### WORK TO COMPLETE
Copy out and return the lines from the one holding "The width and height of the screenshot is (890, 667)." to the end of the listing below, both included, omitting the pictures.

*** Opening DATA FOR THE TASK ***

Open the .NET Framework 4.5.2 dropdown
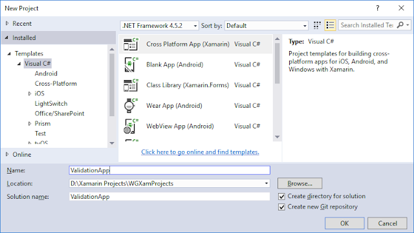414x233 pixels. click(x=160, y=26)
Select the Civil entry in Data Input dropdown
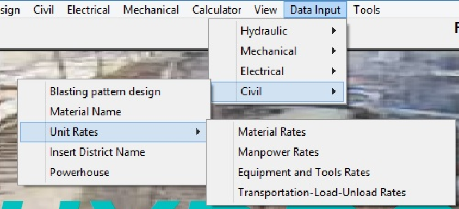Screen dimensions: 459x209 pos(277,91)
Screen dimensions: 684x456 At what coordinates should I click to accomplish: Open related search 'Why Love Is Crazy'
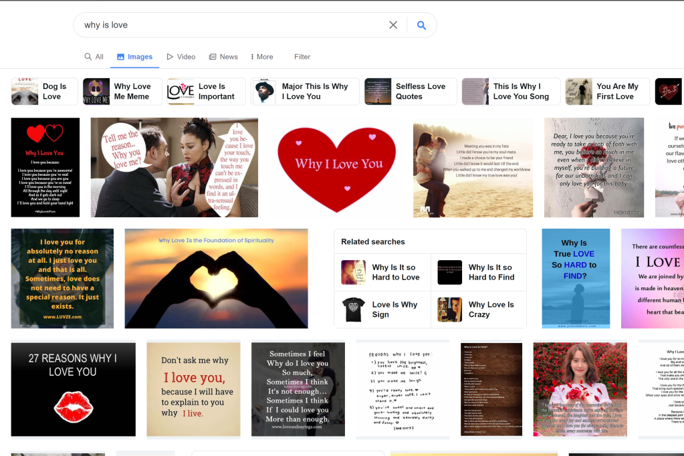pyautogui.click(x=479, y=310)
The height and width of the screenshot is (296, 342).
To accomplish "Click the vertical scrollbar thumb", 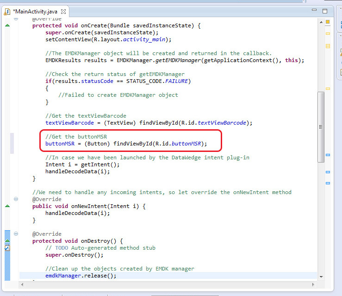I will 321,125.
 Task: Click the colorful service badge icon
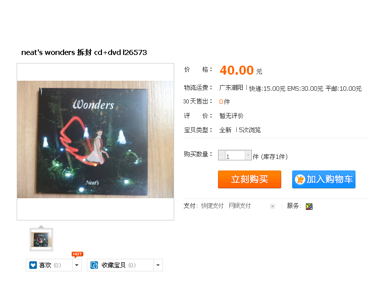point(309,206)
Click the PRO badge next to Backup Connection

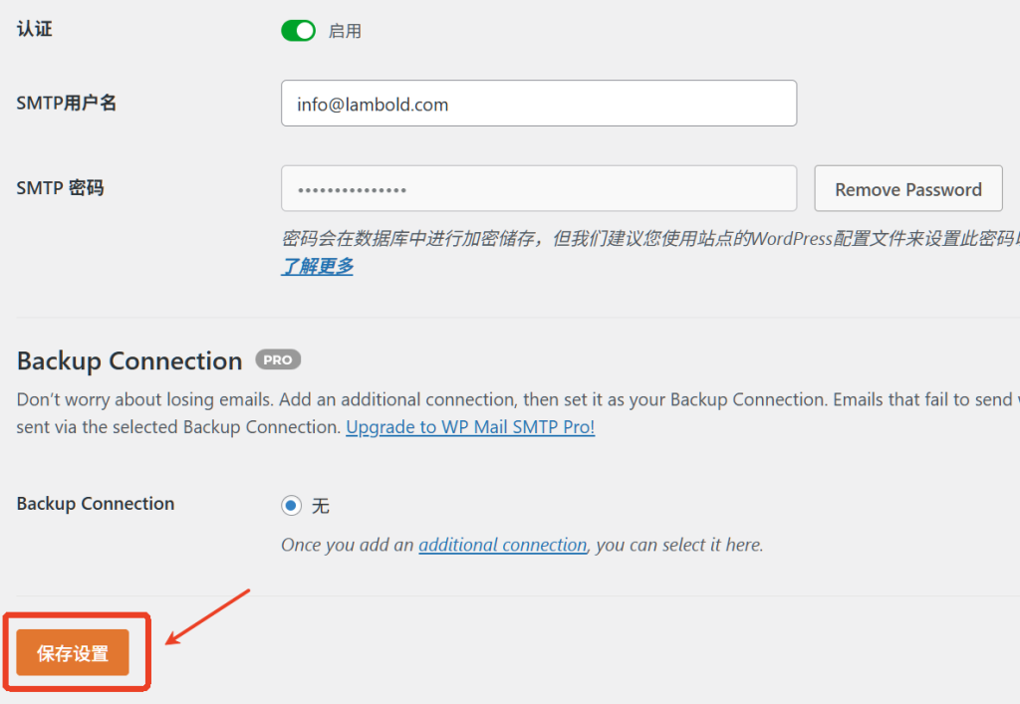[278, 359]

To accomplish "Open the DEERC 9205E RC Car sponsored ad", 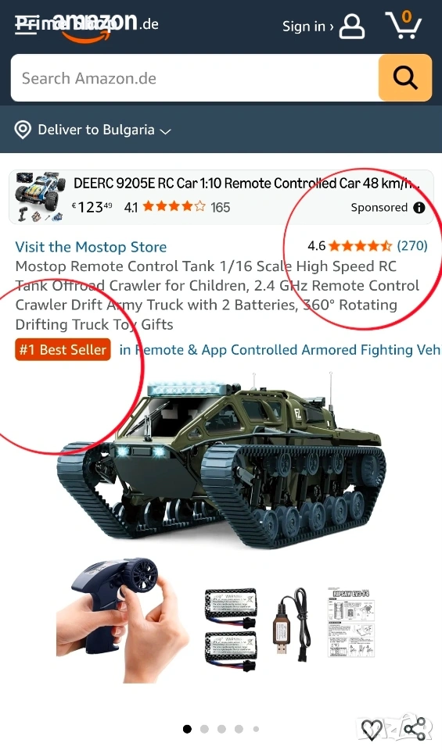I will click(x=221, y=197).
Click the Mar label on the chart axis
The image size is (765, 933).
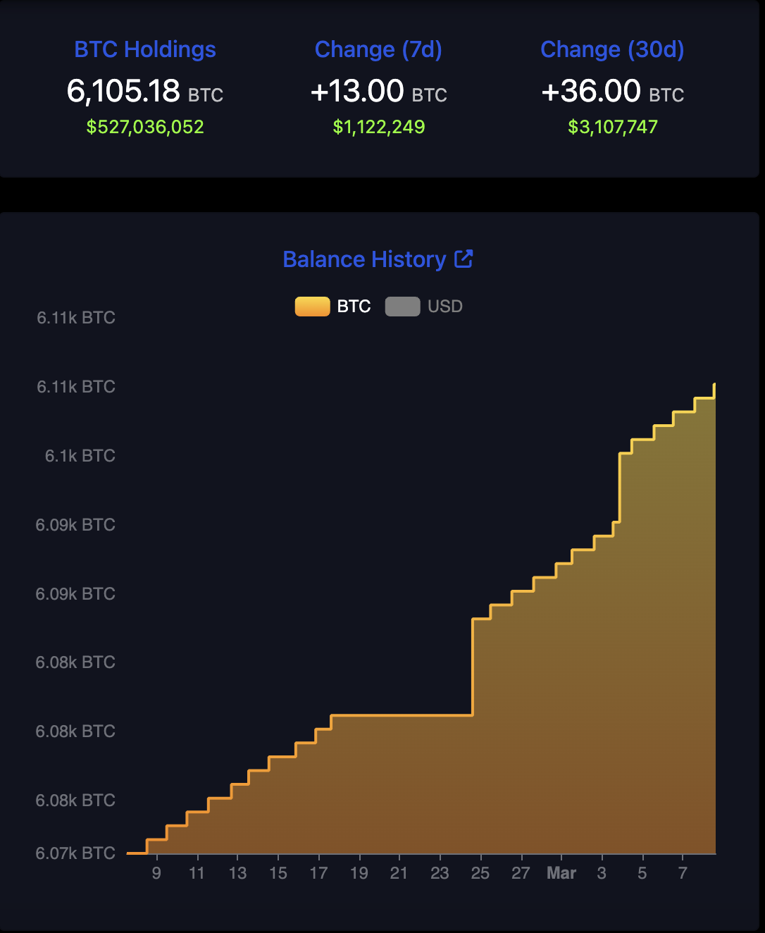tap(561, 872)
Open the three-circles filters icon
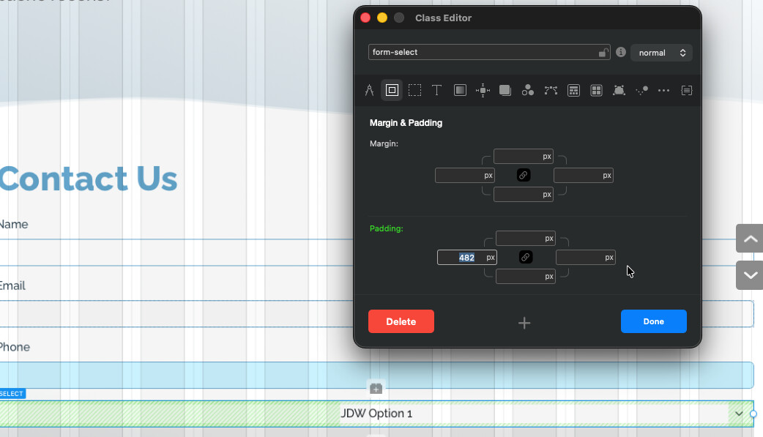The width and height of the screenshot is (763, 437). point(527,91)
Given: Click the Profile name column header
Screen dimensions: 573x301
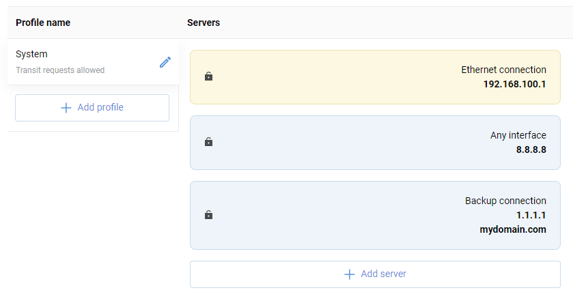Looking at the screenshot, I should 43,23.

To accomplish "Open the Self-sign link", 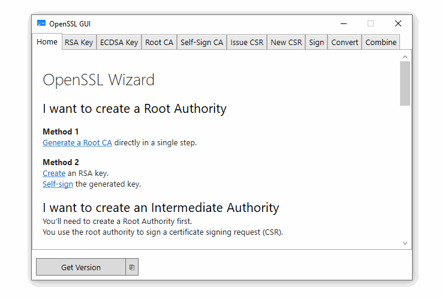I will pyautogui.click(x=58, y=184).
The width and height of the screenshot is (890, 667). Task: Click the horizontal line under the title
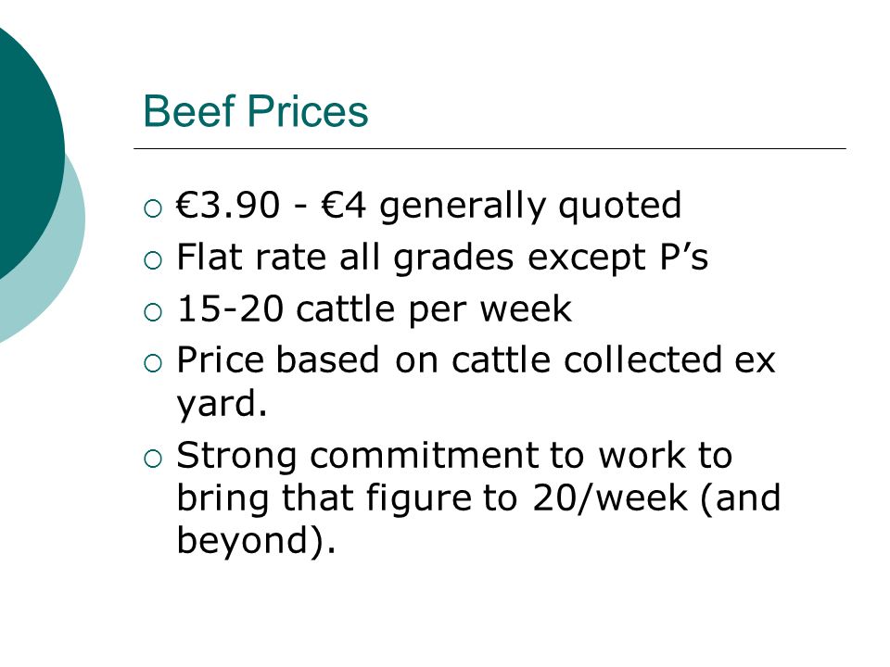pyautogui.click(x=490, y=148)
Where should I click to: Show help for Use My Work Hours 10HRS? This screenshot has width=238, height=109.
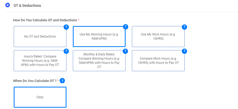(x=184, y=27)
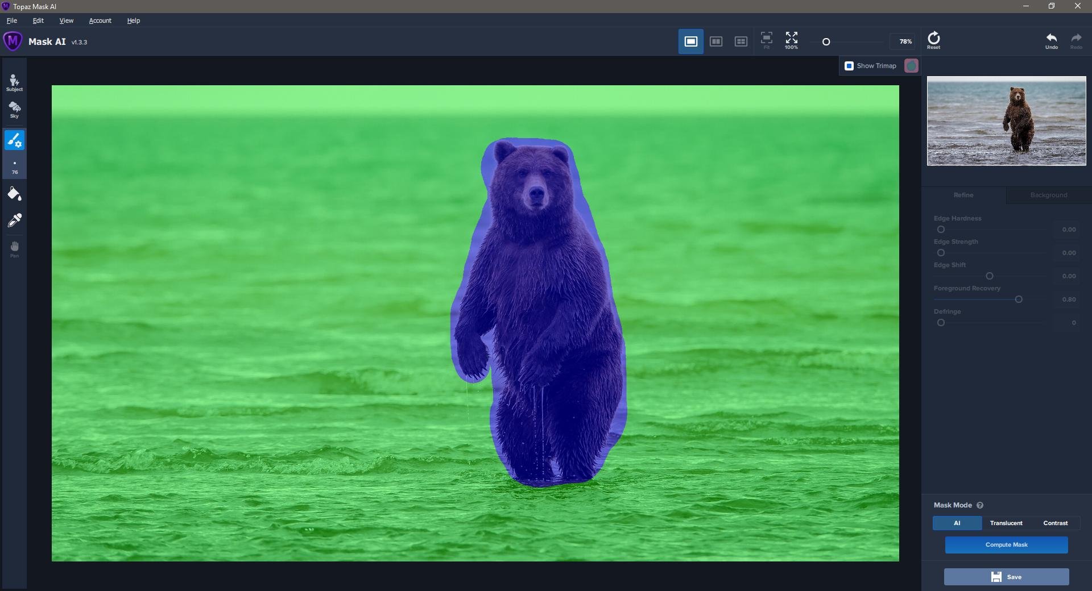Click the Compute Mask button
1092x591 pixels.
[1006, 545]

*** Closing DATA FOR THE TASK ***

### EXERCISE ANSWER
The width and height of the screenshot is (890, 667). Task: Click the horizontal line under the title
pyautogui.click(x=490, y=148)
Where should I click to: Show help for Use My Work Hours 10HRS? This screenshot has width=238, height=109.
(x=184, y=27)
Click the Compute Mask button
1092x591 pixels.
[1006, 545]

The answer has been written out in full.